The Gulf states have been keen to see an end to the uncertainty provoked by the misjudged war against Iran, as well as a reopening of the Strait of Hormuz to more normal maritime traffic. These countries have been hit by Iranian missiles and drones, had their oil and gas exports disrupted due to the double blockade of the strait, and suffered casualties—in some cases, fatalities—because of the war. In their view, the agreement between the US and Iran could not come soon enough. Some Gulf Cooperation Council (GCC) members, particularly Qatar, have played a significant role as mediators in achieving the agreement. 

GCC states have been some of the major losers from the conflict. Their projected economic growth has been revised down, and inflation has edged up. There’s also been some loss of confidence in their economic model and a reduction in the number of expat resident workers and tourists.
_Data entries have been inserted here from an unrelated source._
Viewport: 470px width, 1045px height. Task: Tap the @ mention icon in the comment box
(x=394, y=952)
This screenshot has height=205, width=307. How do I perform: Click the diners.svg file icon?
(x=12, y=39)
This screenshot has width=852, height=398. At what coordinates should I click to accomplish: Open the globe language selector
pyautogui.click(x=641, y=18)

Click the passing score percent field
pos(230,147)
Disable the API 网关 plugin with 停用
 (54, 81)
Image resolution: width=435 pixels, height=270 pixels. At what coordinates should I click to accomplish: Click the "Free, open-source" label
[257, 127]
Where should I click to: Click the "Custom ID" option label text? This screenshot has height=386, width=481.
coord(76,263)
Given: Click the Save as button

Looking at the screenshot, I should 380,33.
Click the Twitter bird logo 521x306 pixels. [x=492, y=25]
In some cases—such as Qatar’s Ras Laffan liquefied natural gas plant—significant damage has been done to the infrastructure upon which the economy is dependent, and it may take years to recover fully. 
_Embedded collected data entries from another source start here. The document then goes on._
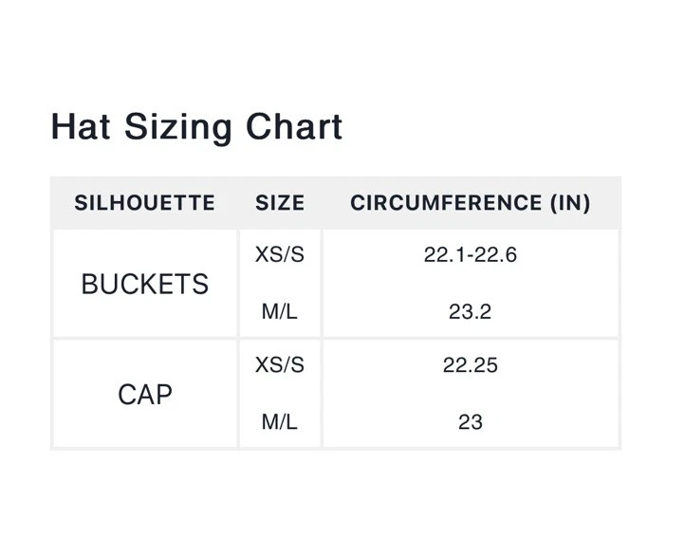The height and width of the screenshot is (556, 685).
Task: Click the word "Chart" in the heading
Action: 294,126
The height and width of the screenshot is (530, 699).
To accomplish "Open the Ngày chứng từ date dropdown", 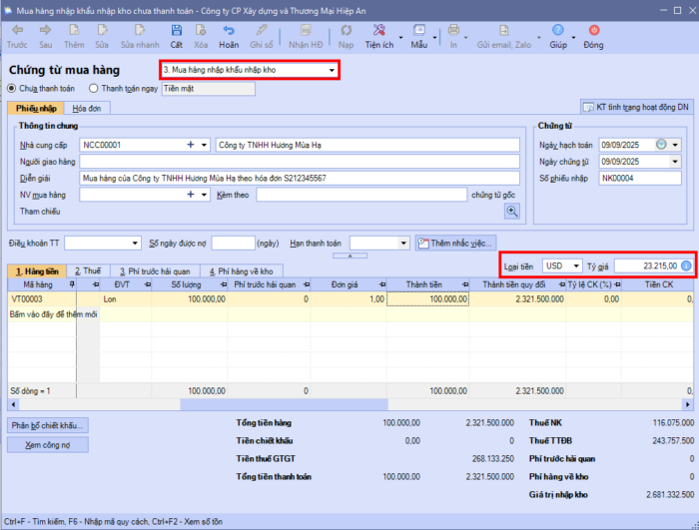I will pos(675,162).
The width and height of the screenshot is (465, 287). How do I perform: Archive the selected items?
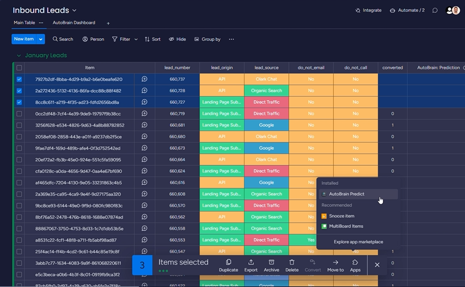[271, 262]
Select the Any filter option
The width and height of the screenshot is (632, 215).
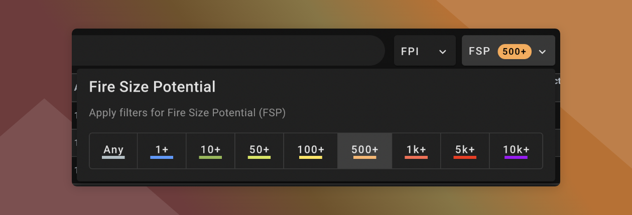click(x=113, y=150)
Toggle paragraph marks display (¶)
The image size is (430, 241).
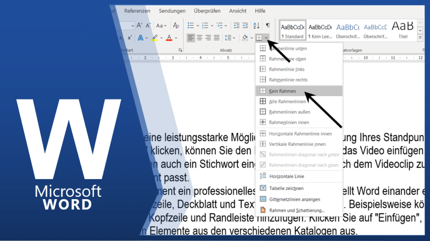tap(267, 26)
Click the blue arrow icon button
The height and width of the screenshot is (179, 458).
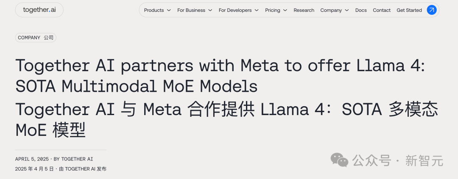431,10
Responses among GCC states to this conflict have varied, ranging from complete opposition to the war from the start (Oman and Qatar) to more ambiguous approaches (Saudi Arabia and the United Arab Emirates). But at this point, on the eve of the signature of an initial agreement, the gaps between GCC member states seem to have narrowed significantly. 
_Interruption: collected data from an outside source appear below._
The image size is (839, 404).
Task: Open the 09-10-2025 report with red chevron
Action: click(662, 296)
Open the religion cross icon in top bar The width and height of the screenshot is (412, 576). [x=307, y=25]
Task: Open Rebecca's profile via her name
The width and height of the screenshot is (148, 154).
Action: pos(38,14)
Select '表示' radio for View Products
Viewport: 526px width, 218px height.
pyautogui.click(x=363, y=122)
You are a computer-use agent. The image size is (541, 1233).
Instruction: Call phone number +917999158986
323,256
Looking ahead, it seems unlikely that the Gulf states will immediately see a return to business as usual. Confidence in the reliability of Washington as an ally has likely diminished, though the Gulf states remain dependent on US hard-security projection from bases in their countries to guarantee their defense. Despite a demand from US President Donald Trump that they expand and deepen the Abraham Accords, GCC states are unlikely to make that a priority, seeing as they are faced with an Israeli government (supported by public opinion) that seems intent on trying to undermine the agreement and re-escalate the conflict. More likely is GCC support for the negotiation of a sustainable long-term deal that comprehensively addresses Iran’s nuclear capability and disruptive actions in the region through proxies—that is, some sort of Joint Comprehensive Plan of Action–plus. Acceptance of new arrangements governing passage through the Strait of Hormuz may be a price that GCC states are reluctantly prepared to pay to underwrite a sustainable deal and avoid future closures of the waterway.  

The Gulf states, having been so directly impacted by the unprecedented Iranian response to US and Israeli aggression, seem unlikely to forge close alliances with Tehran any time soon. That said, they will likely seek to increase diplomatic engagement in the hope of reducing the threat of a renewed conflict. 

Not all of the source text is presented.